Kyntra Bio (NASDAQ:KYNB) shares rose 3.9% in after-hours trading Thursday after the company released a post hoc analysis indicating that roxadustat improved transfusion independence in patients with lower-risk myelodysplastic syndromes (LR-MDS) who carry a high transfusion burden.
The data were presented at the European Hematology Association Congress 2026 in Stockholm, Sweden, and derive from the Phase 3 MATTERHORN trial. In the analysis, patients treated with roxadustat demonstrated a durable improvement in transfusion independence when compared with placebo.
Examining disease subtypes, the post hoc assessment showed similar rates of transfusion independence for patients treated with roxadustat regardless of ring sideroblast status. Specifically, among the ring sideroblast negative subgroup - which made up 84 of the 140 patients enrolled in MATTERHORN - treatment with roxadustat produced transfusion independence for at least 8 weeks over a 28-week assessment period in 48% of patients, versus 28% for those receiving placebo.

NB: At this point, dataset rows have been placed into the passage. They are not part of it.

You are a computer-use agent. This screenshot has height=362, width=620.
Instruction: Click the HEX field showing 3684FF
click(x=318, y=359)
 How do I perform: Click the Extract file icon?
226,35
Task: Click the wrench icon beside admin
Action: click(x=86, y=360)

For patients defined as having a high transfusion burden, the analysis applied the criterion of at least 4 units of packed red blood cells per 8-week period for two consecutive 8-week periods. Within this subgroup, roxadustat achieved higher rates of red blood cell transfusion independence at 8, 12, and 16 weeks compared with placebo.

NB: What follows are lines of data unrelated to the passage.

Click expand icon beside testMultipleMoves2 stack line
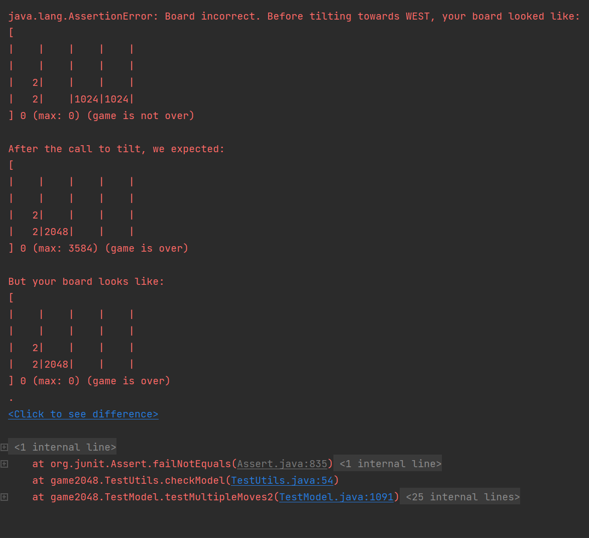The width and height of the screenshot is (589, 538). (4, 497)
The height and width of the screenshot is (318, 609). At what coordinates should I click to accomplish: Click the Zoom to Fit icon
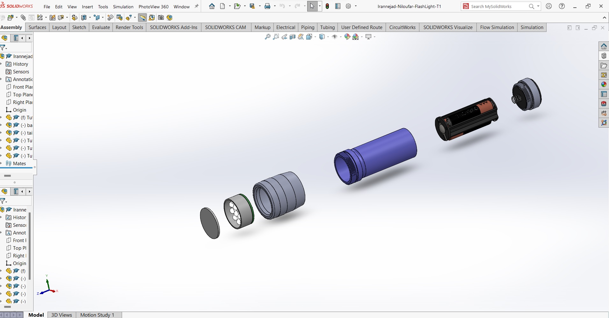[x=268, y=37]
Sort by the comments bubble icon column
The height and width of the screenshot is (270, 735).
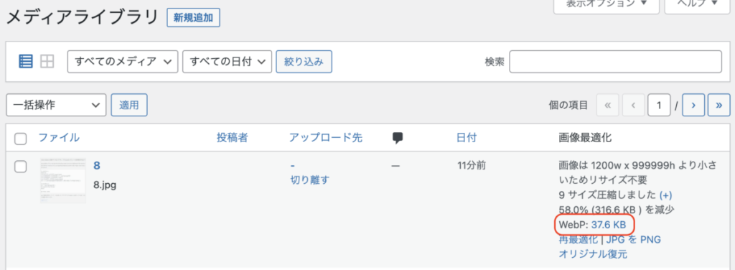pyautogui.click(x=398, y=138)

Safety observations from the post hoc analysis indicated that treatment-emergent adverse events were generally lower grade and could be managed medically, with no new safety signals reported.
These subgroup and post hoc findings complement the initial MATTERHORN analysis, which showed that 48% of patients receiving roxadustat reached transfusion independence compared with 33% for placebo in the broader trial population.
Following the presentation, Kyntra Bio said it is finalizing the protocol for a pivotal Phase 3 trial of roxadustat specifically for the treatment of anemia in patients with LR-MDS and high transfusion burden. The company noted that the trial protocol reflects feedback from the U.S. Food and Drug Administration and that it expects to initiate the pivotal study in the second half of 2026.
Context and next steps
The company’s announced intention to move forward with a pivotal Phase 3 study signals a direct response to regulatory input and the subgroup findings reported at EHA 2026. The forthcoming trial is intended to further evaluate roxadustat’s efficacy and safety in the targeted LR-MDS population with significant transfusion needs.